News Column

Navios Maritime Holdings Inc. Reports Financial Results for the Fourth Quarter and Year Ended December 31, 2013

February 21, 2014



ENP Newswire - 21 February 2014

Release date- 20022014 - MONACO - Navios Maritime Holdings Inc. (NYSE: NM) a global, vertically integrated seaborne shipping and logistics company, today reported financial results for the fourth quarter and year ended December 31, 2013.

Angeliki Frangou, Chairman and Chief Executive Officer, stated, 'We are pleased to report our results for the fourth quarter and year 2013. We had solid results and reported Adjusted EBITDA of $159.8 million and $42.0 million for the year and the quarter, respectively.

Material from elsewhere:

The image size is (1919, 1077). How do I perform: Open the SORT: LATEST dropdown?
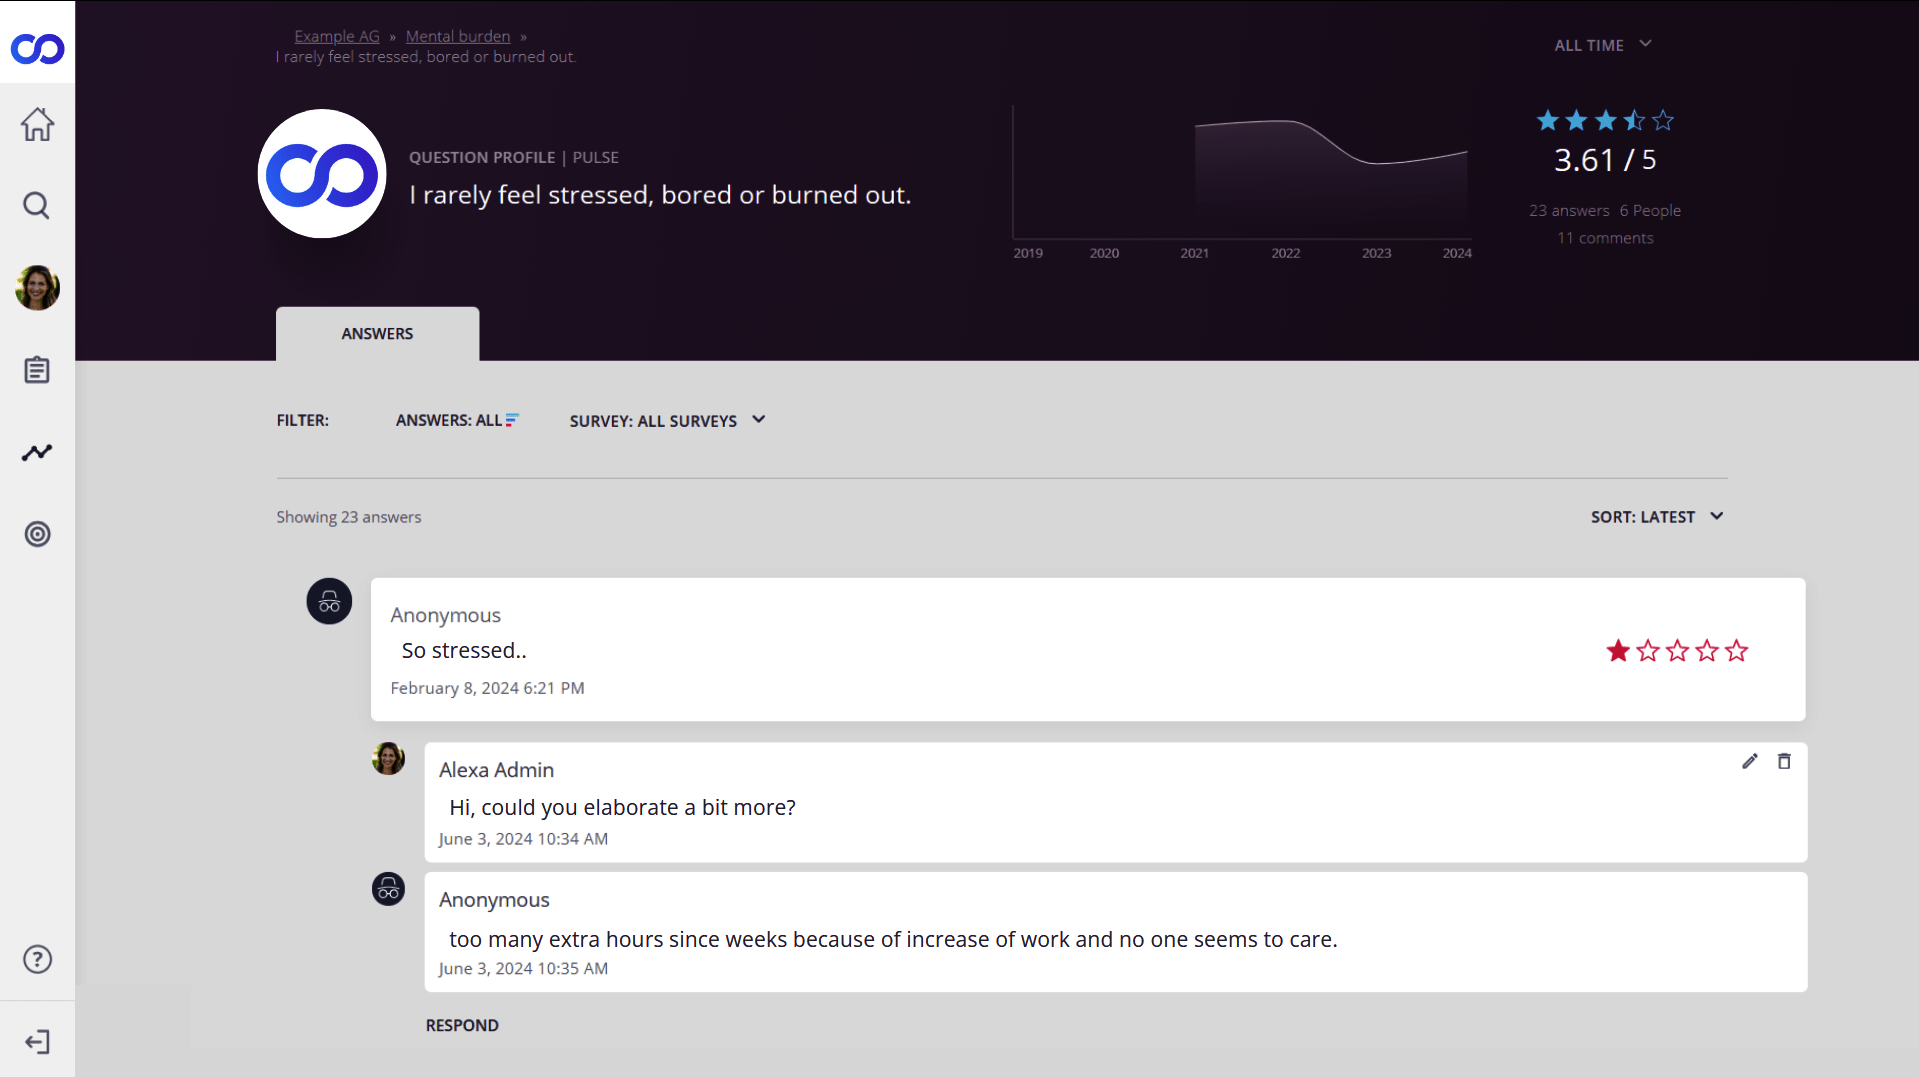tap(1657, 517)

As we continue to focus on execution, we are returning capital to our shareholders through dividend payments and declared a $0.06 dividend for Q4 2013 representing a yield of 2.4%.'

Angeliki Frangou continued, 'Controlling costs was an institutional imperative in 2013, to take advantage of any change in the cycle. Through a number of initiatives, we materially reduced our daily cash breakeven to an estimated $7,308 per vessel for 2014. This low breakeven allows us to position Navios optimally as it provides a margin of safety in a recovering market and should provide reasonable cash flow in any event.'

HIGHLIGHTS-RECENT DEVELOPMENTS

Navios Holdings

Issuances of American Depositary Shares Representing Preferred Stock

On January 28, 2014, Navios Holdings completed the sale 2,000,000 American Depositary Shares, each of which represents 1/100th of a share of the Company's Series G Cumulative Redeemable Perpetual Preferred Stock, with a liquidation preference of $2,500.00 per share, priced at $25.00per American Depositary Share. Dividends will be payable on the Series G Cumulative Redeemable Perpetual Preferred Stock at a rate of 8.75% per annum of the stated liquidation preference.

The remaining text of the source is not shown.